_SET OF TASKS_
1 > In the excerpt below on the Madison County vigilance committee, by what time had the committee taken several suspects into custody?
2 > Rewrite the paragraph beginning "Most of these confessions were vague" from the Madison County excerpt below as a short bulleted list that keeps its main facts.
3 > Extend the account below of the Madison County vigilance committee by writing what comes next after its final sentence.

_SELECTED EXCERPT_
The news that this might not be true galvanized the white community. A committee of vigilance was immediately formed in Madison County. It set to work questioning slaves with ferocious speed and determination. The interrogation technique was straightforward: the slaves would be flogged until they confessed something. Sometimes a slave was given dozens of lashes; sometimes it was hundreds. The interrogation went on for hours or days. But sooner or later the committee heard what it wanted to hear. Then the slave would immediately be hanged.
Most of these confessions were vague. A slave would admit to having heard some sort of indistinct talk about trouble coming. The talk would usually be attributed to some other slave—most often a known troublemaker on another plantation. That slave would be brought in and flogged, and would then admit to having heard something about the trouble from some other slave on yet another plantation. The committee relentlessly followed this trail from plantation to plantation until, eventually, one of the slaves would admit that there had been some talk concerning the insurrection with a white man.
The committee wasn’t looking for any specific white man. Sometimes they heard about a nameless stranger who’d been loitering along a country road; other times it was one of the disreputable locals known to consort with slaves at the darky parties. But most promising were the odd hints about a group of shadowy white instigators making grand promises, the way the Mystic Clan was supposed to be doing. One slave, surely realizing that he was a dead man no matter what he said, came out with a particularly garish confession that might have been straight from Stewart’s pamphlet: he claimed that it was the plan of the slaves “to slay all the whites, except some of the most beautiful women, whom they intended to keep as wives; said that these white men had told them that they might do so, and that he had already picked out one for himself; and that he and his wife had already had a quarrel in consequence of his having told her his intention.”
After several such confessions the committee believed that the situation was now clear. Proceedings of the Citizens of Madison County summarized the committee’s findings:
They ascertained that they were not to contend alone with a few daring and desperate negroes, and such of their deluded race as they might enlist in their daring and bloody enterprise, but that these negroes were instigated and encouraged by some of the most wicked and abandoned white men in the country; highway robbers, murderers, and abolitionists, who were to supply them with arms and ammunition, and lead them on to the work of massacre and carnage, conflagration and blood.
What was the next step in preventing this disaster? The committee believed that was obvious: they had to root out the white conspirators in their midst. By late June they had taken several suspects into custody. There was no thought about turning them over to the official legal system—the crisis was too urgent, and the testimony of the slaves (even assuming they’d been kept alive) wouldn’t have been admissible in court anyway. The committee carried on with the interrogations themselves. They made a great show of following the procedures of the legitimate courts: the anonymous author of the Proceedings pamphlet insisted (with considerable passion) that where the white suspects were concerned, the committee members conducted themselves in an appropriate legal fashion, with full respect for the rights of the accused. Henry Foote witnessed one of the interrogations and came away with a different opinion: “The examination was conducted in a very rapid and informal manner, and without the least regard to the established principles of the law of evidence.”

_DATA EXTRACT_
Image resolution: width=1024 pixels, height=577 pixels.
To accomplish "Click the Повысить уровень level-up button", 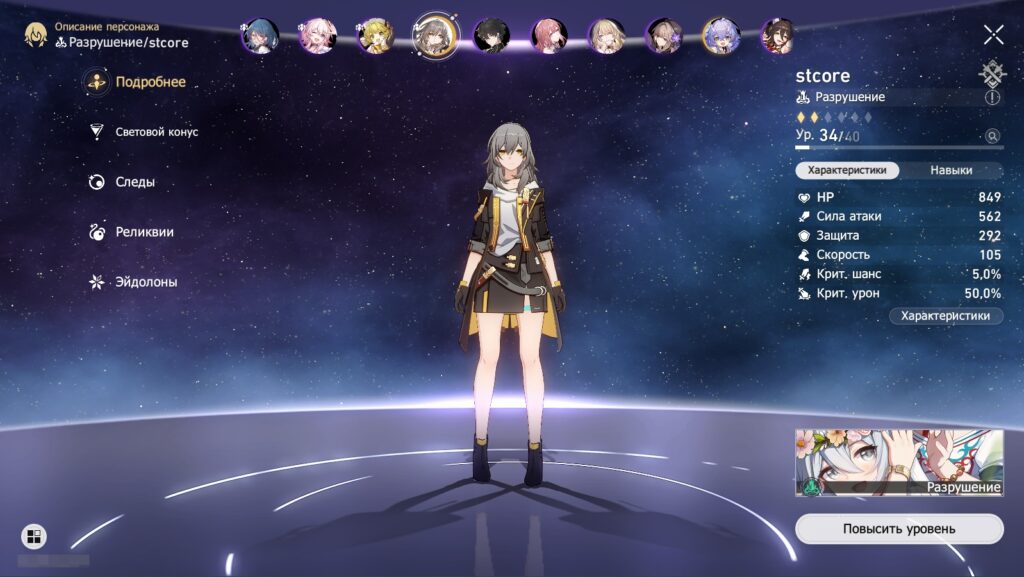I will [x=898, y=528].
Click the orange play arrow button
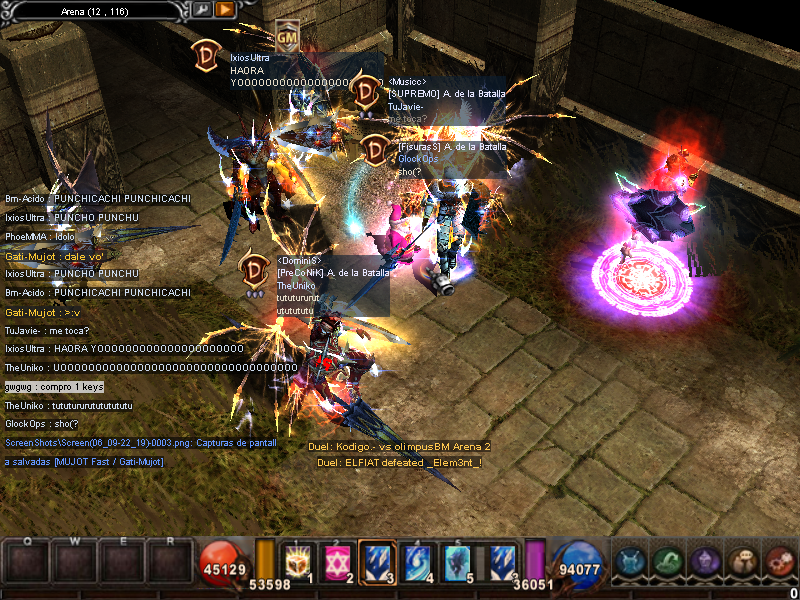 coord(225,10)
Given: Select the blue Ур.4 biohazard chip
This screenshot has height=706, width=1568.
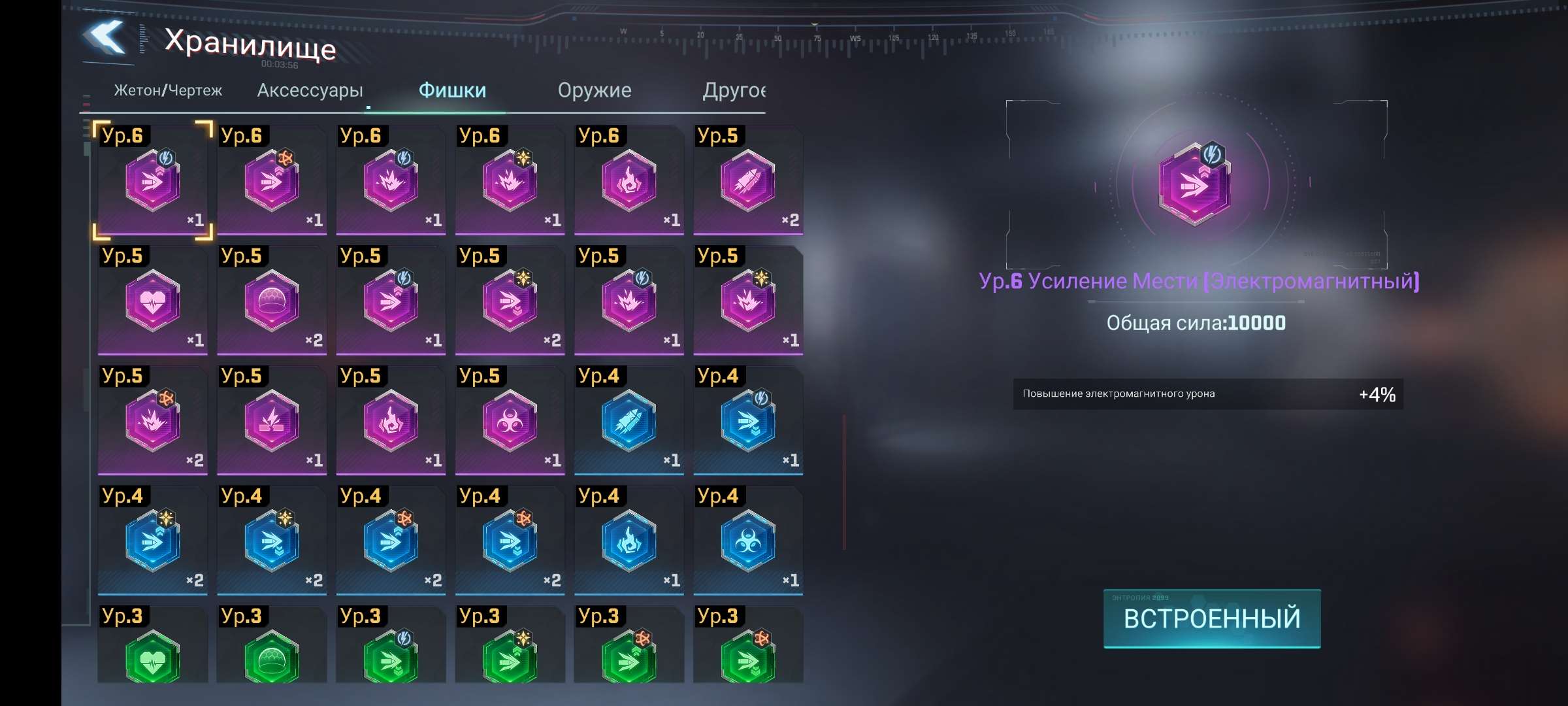Looking at the screenshot, I should click(748, 541).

_ANSWERS PROVIDED_
1 > By late June.

2 >
- Most confessions were vague: a slave would admit to hearing indistinct talk about trouble coming.
- The talk was usually attributed to another slave, most often a known troublemaker on another plantation.
- That slave would be brought in, flogged, and then admit to hearing about the trouble from a slave on yet another plantation.
- The committee followed this trail from plantation to plantation until a slave eventually admitted there had been talk about the insurrection with a white man.

3 >
In each case, there was only one piece of direct evidence: the confession of a slave obtained through torture. But, as the pamphlet author was careful to point out, there was plenty of supporting evidence and corroboration. There was one Joshua Cotton, for instance: he was a suspect because it was well known that he was “in the habit of trading with negroes.” Then there was a William Saunders, suspected because he was unemployed and because “his deportment was such as to induce his employer to discharge him.” There was an Albe Dean, who had several strikes against him:
He was known to associate with negroes, and would often come to the owners of runaways and intercede with their masters to save them from a whipping. It was in evidence before the committee that he was seen prowling about the plantations in the neighbourhoods of Vernon, Beatie’s Bluff, and Livingston, ostensibly for the purpose of inquiring for runaway horses, which he did with great particularity—sometimes inquiring for a black, bay, gray, or other color that suggested itself at the time. It was evident that horse-hunting was not his business, but that he was reconnoitring the country, and seeking opportunities to converse with the negroes.
All of these men were tortured; some of them did confess. Joshua Cotton finally admitted that he and the others were following “the plan laid down in Stewart’s pamphlet.” All of them were hanged.
Then there was the case of Reuel Blake, a local gin wright (that is, one who built and repaired cotton gins). A slave of Blake’s had been named by several other slaves as belonging to the conspiracy. When this slave was brought before the committee, Blake was as a courtesy allowed to take part in the interrogation. It did not go well. The slave refused to talk, and the committee invited Blake to whip him until he disclosed his part in the conspiracy. Blake was reluctant; he carefully informed the slave about the situation, explained what the flogging was for, and, as the Proceedingsauthor remarked with incredulous italics, “requested him to tell all he knew about it.”
Then Blake began flogging his slave. It was obvious to everyone that Blake’s heart wasn’t in it; he only lashed weakly, “occasionally striking a hard lick to keep up appearances.” The committee called a halt and asked him to step aside. Then they began the interrogation in earnest. Blake, standing a little off from the group, grew increasingly agitated. As the flogging reached a peak of intensity—and just as the committee believed the slave was about to confess—Blake burst back into the center of the action and proclaimed that if they were going to touch his slave again, they’d have to flog him first. The committee member doing the flogging immediately raised the whip to oblige him, and they got into a fistfight. The spectators broke it up and “from the best of motives,” according to the pamphlet, urged Blake to flee. He did so, and as he ran away from the committee, some of the boys in the crowd ran along with him for a few hundred yards, hooting and mocking him.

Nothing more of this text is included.